使用hashtable时，key没有预设hash function情况下的语言细节：

对于C++，
map<Key,Val,key_comp> table ，对于严格弱序判断的不同定义，可以通过重载<操作符或者定义functor class实现。
注意对于map无需重载==运算符，因为 A==B 等效于 !(A<B)&&!(B<A)。

对于unordered_map<Key,Val>则更加复杂，需要定义：
(1) A hash function, 用于确定Index即hash值；(2) 重载==操作符，用于区分hash值相同的不同key。
详见：http://stackoverflow.com/questions/17016175/c-unordered-map-using-a-custom-class-type-as-the-key

对于JAVA，需要对HashMap重定义equals()与hashCode()。

e.g Find a line which passes the most number of points.
使用hashtable分类的问题，往往也可以用排序来解决，取决于对时间复杂度和空间复杂度的要求。sorting（排序）即分类。
string的语言细节 ( Java: StringBuilder, stringBuffer与String )
reverse string or array （经常用到的piece of code）
(1) 用头尾两个指针，相向遍历，swap元素（不适用于数据流）
(2) 顺序遍历元素，push入stack，再依次pop。(或者递归)
String matching (推荐使用Rabin-Karp算法)
将每一个匹配子串映射为一个hash值。例如，将子串看做一个多进制数，计算它的值与目标字符串的hash值比较，如果相同，再比较两个字符串是否相同。顺序shift过程中，可以增量计算hash值（扣除最高位，增加最低位）。因此能在average case下做到O(m+n)。
2-D array, 总是推荐用collection(vector of vector) 而不是C-style

4.2 数组与哈希表问题

1.统计一个元素集中元素出现的次数，用Hash Table，即std::unordered_map或std::map。只统计元素出现与否的问题，可以用bitvector即bitset，二进制数来记录。

e.g. 1 Implement an algorithm to determine if a string has all unique characters. (也可以用排序)
e.g. 2 Write a method to decide if one string is a permutation of the other. (也可以用sorting，不仅把相等的放在一起，更会有序地把相近地放到一起）
e.g. 3 Given a newspaper and message as two strings, check if the message can be composed using letters in the newspaper.(Google interview)
（只需要找到match_cnt == count(message)就可以了）

2. 处理vector，array或string问题的几点细节：

a.数组或string内前驱subproblem推出problem的问题，总是以 $[0,i]$ 为范围，检索前驱节点 $j$ 求解当前节点。如果只是检索特定的value，则可以用将当前value作为key建立hash table（value取决于你需要什么前驱子问题的信息），使得后驱节点每次检索的复杂度降低到 $O(1)$ 。实际上类似于dynamic programming的思维方式，记录前驱节点的信息，用空间换取重新扫描需要的时间。

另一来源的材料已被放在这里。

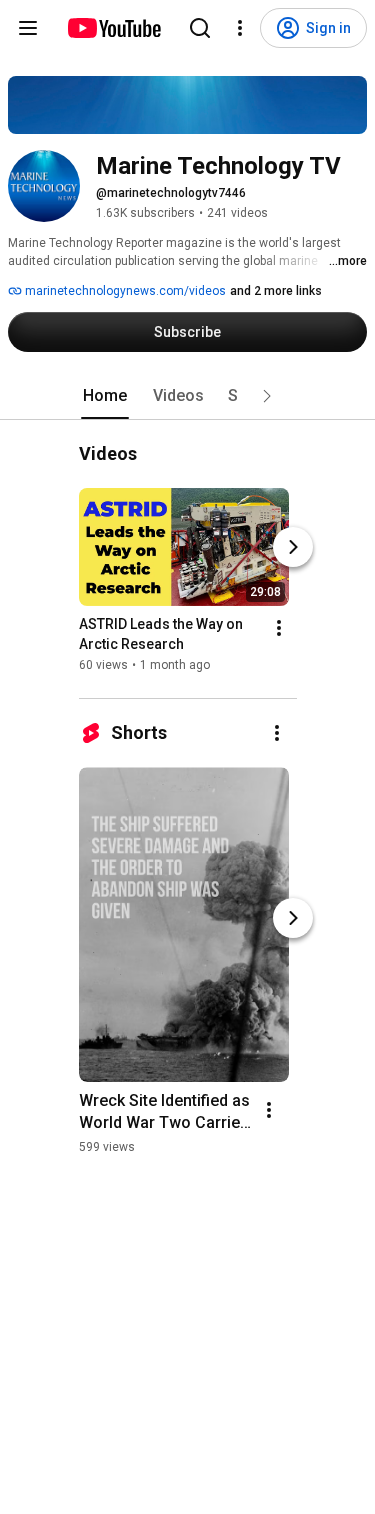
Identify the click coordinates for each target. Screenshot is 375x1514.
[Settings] (240, 28)
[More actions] (279, 628)
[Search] (200, 28)
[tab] (105, 396)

e.g.1 Given an array of integers, find two numbers such that they add up to a specific number.(Leetcode: 2Sum) （也可以用排序）

sum = 6
[1, 3, 5, 7, 6]

e.g.2 Given an unsorted array of integers, find the length of the longest consecutive elements sequence. (Leetcode: Longest Consecutive Sequence)

Given [6, 4, 8, 1, 3, 2，7],
The longest consecutive elements sequence is [1, 2, 3, 4]. Return its length: 4.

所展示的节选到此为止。